彼は米系企業に永年勤めており米国の企業文化を十分理解しているように見受けられます。彼らも電話等によるリモート会議を行いますが、出席者全員が必ずしもオフィスから参加するとは限りません。時には外出先から、時には自宅、あるいは出張先のホテルから出席等様々で、会議の為にオフィスに戻るとか、出張中だから会議欠席という事はあまりありません。ある時彼と彼のチームが日本の会社と電話会議をしたそうです。この時も米国側の参加者のほとんどがオフィス外からの出席だったのに対し日本側は早朝にもかかわらず、社長以下全員がオフィスから出席したそうです。

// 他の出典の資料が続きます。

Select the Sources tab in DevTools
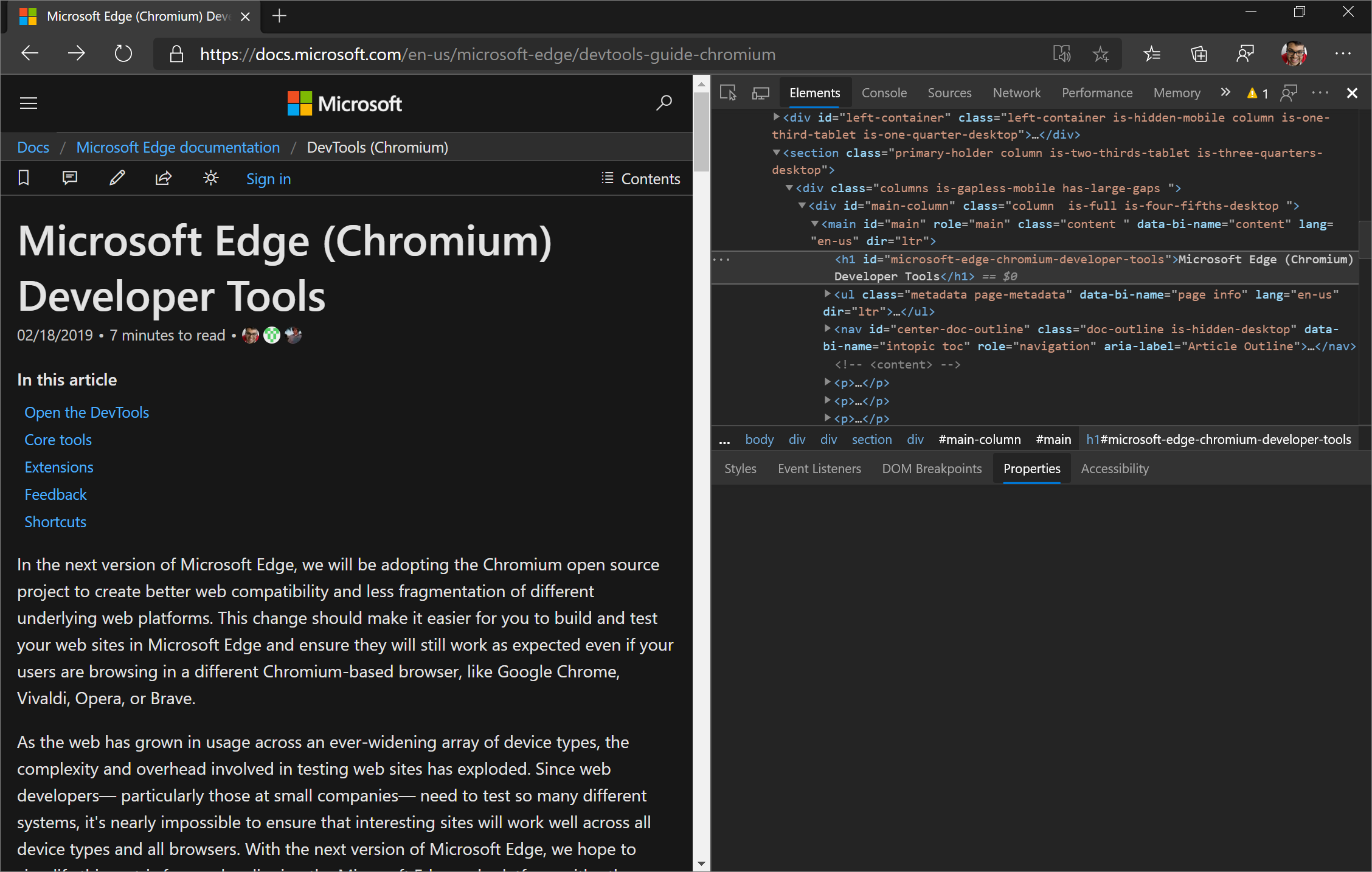The height and width of the screenshot is (872, 1372). [948, 92]
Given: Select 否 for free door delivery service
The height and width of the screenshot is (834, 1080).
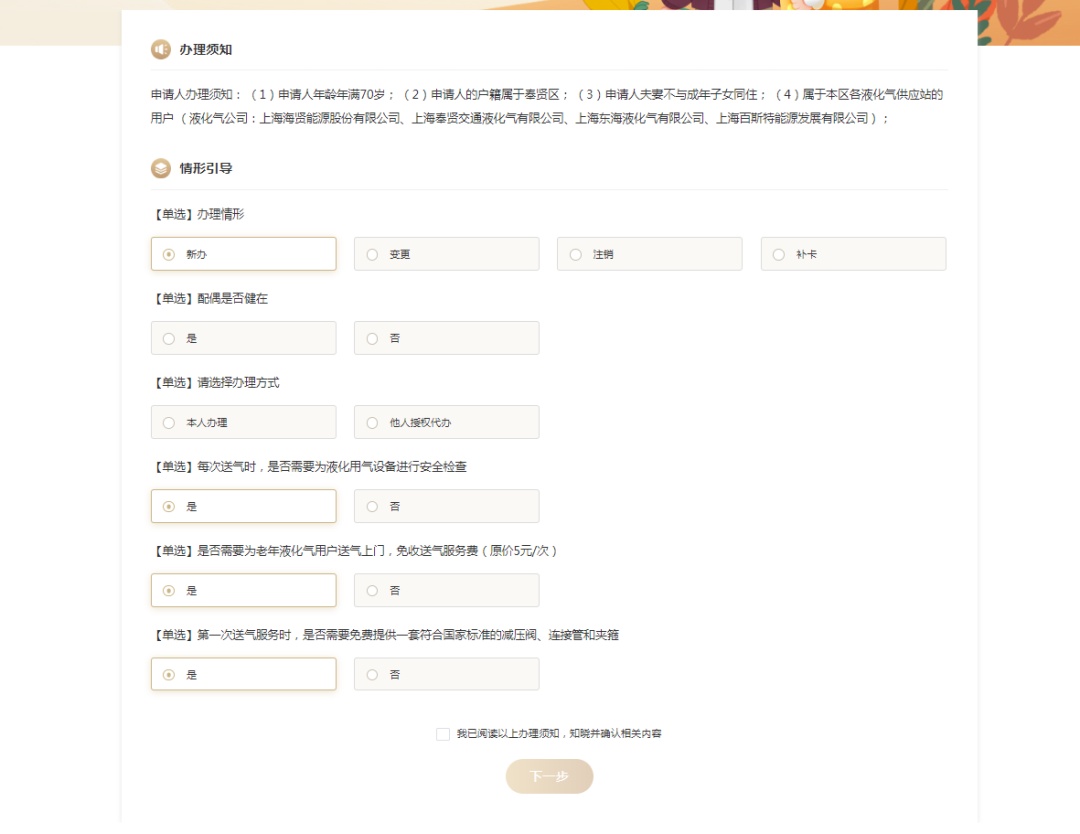Looking at the screenshot, I should (x=446, y=590).
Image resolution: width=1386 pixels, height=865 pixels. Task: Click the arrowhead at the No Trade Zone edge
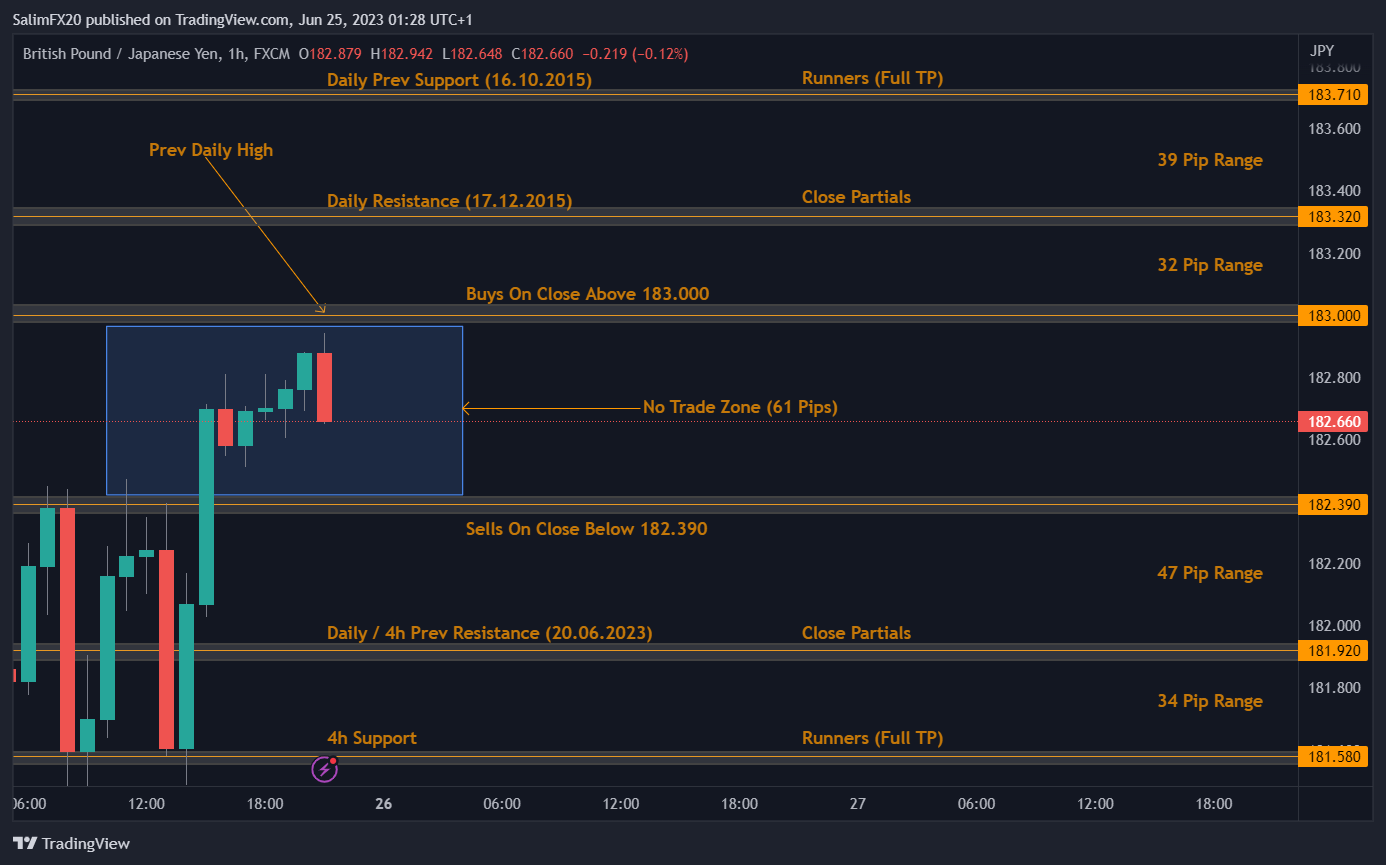[x=467, y=408]
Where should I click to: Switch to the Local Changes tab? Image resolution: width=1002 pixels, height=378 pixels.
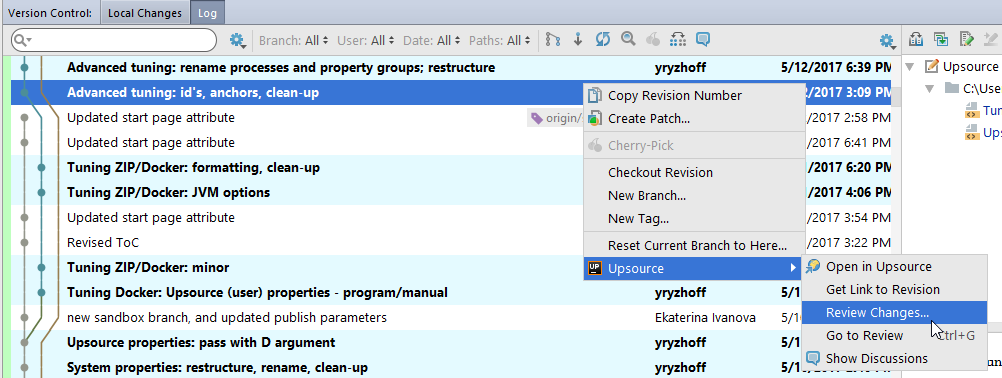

何故こんな違いが出てくるのでしょうか? 私の目からは以下のように映ります。一つは、米国と日本の仕事への考え方の違いです。日本では仕事は皆が一緒にいるところで行うもの。会社の外で仕事をするというのは考えられない。何故なら仕事はチームワークで行うもので各人が単独で行うものではない。おまけにいつもみんなが同一行動をとるのが当然という風潮がある。一方米国では仕事は個人で行うもの、皆で論議する必要があればその時だけ集まればよい。従って仕事は必ずしも特定の場所で行う必要はない。仕事ができる環境があれば原則どこでもよい。わざわざオフィスに出社するのは時間の無駄である。
日本では通勤手当という制度がありますが、米国では一般的にこのような手当はありませんのでこちらの人から見れば時間の無駄だけでなく余計な出費につながるという気持ちが頭によぎるのは間違いないと思います。もう一つは社会文化の違いです。日本では何をするにも皆一緒、一人だけ他人と違うという事を認めたくない、一方米国では右に倣えという風潮は希釈で考え方、行動も個人の自由という傾向があります。

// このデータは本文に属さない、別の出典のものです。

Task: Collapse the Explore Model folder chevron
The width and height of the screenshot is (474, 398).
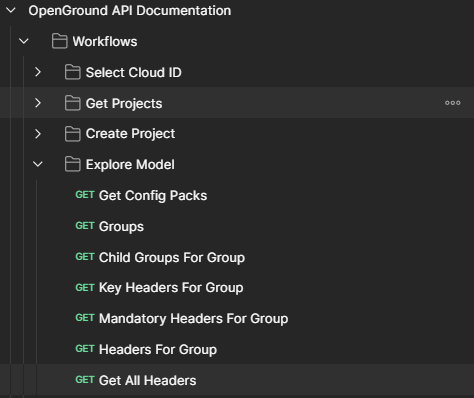Action: (x=38, y=164)
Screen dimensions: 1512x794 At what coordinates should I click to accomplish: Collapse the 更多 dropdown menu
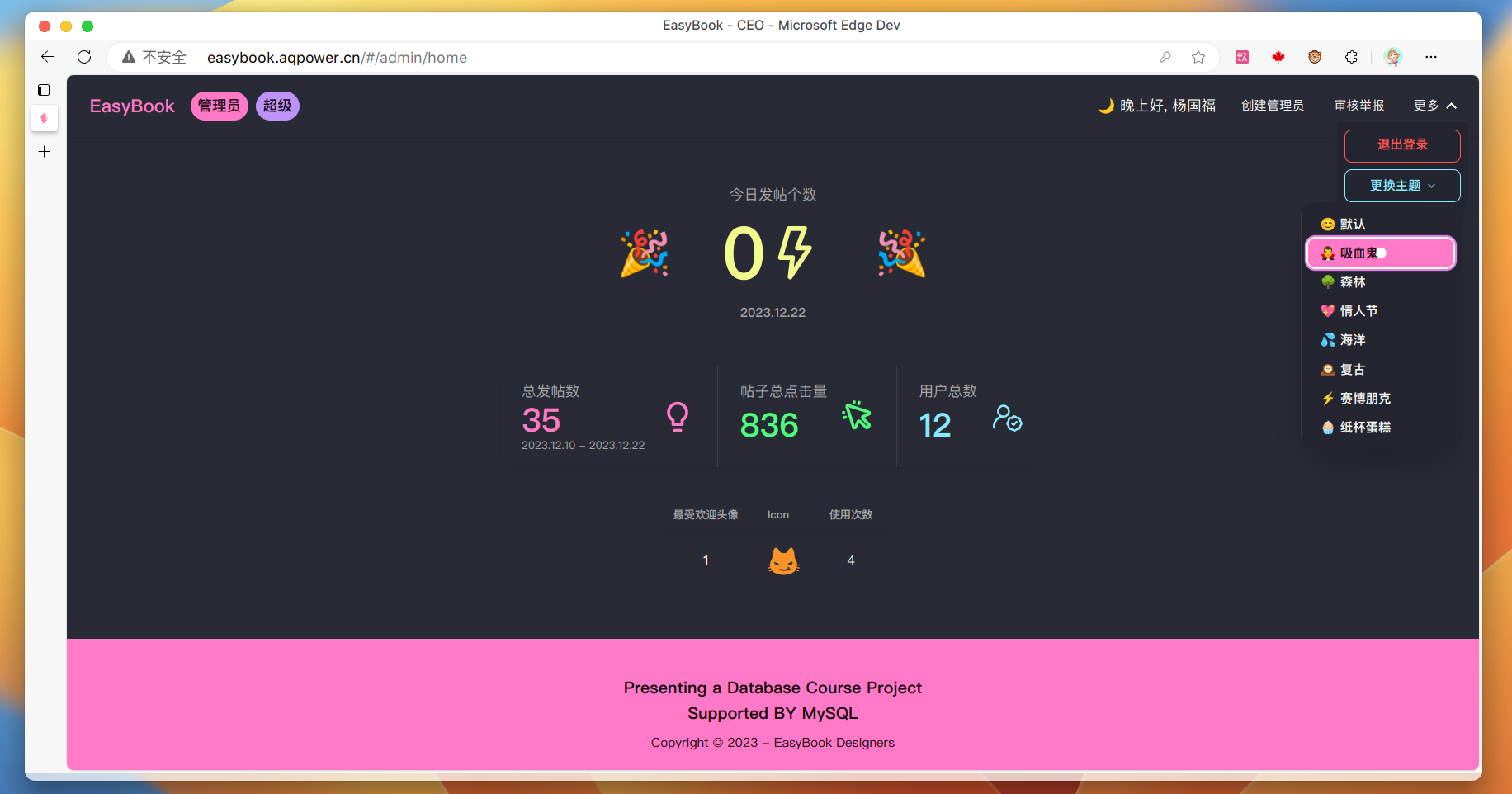coord(1434,106)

前段が長くなりましたが、ここからは私の実体験です。私はある日系製造会社カナダ工場のトップを務めた後、親会社の社長より退任して北米統括会社でSenior Advisorとして勤務してほしいと言われ米国に戻りました。こちらでいうAdvisorとはラインには入りませんが、結構重要なポジションであると思いそのつもりで異動しましたが、後になって気づいたことは、このポジションは日本の会社でいうと経営幹部が退任した後に与えられる顧問という肩書であり、早い話特に仕事は無いというのが実態で、私の場合もまさにその通りでした。毎日出社はしますが、定例会議に出席するわけでもなく与えられた仕事のほとんどは遠隔地にある工場とのやり取りでした。つまりオフィスでなければできない仕事ではなかったにもかかわらず毎日出社していた訳です。
そんな中、家庭の事情により自宅にいなければならなくなり、米国子会社社長に自宅勤務を打診したところ、彼は本社にお伺いを立てたうえで回答するとの事でした。数日後にもらった回答はこれまで前例がないので受け入れられないとの事でした。おそらく彼は私のケースを認めるとこれが前例になりほかにも同じようなケースが出てくることを恐れたのではないかと想像します。この時米国人の知人に意見を聞いたところ、会社の回答を信じられないといった顔で聞いていました。もちろん私の体験がすべてのケースに当てはまるとは思いませんが、一端は表していると思います。皆様からの忌憚のないご意見をお待ちしております。
それでは又次回お目にかかりましょう。
* この記事はデトロイト日本商工会の会報「Views」に2021年7月に掲載されたものです。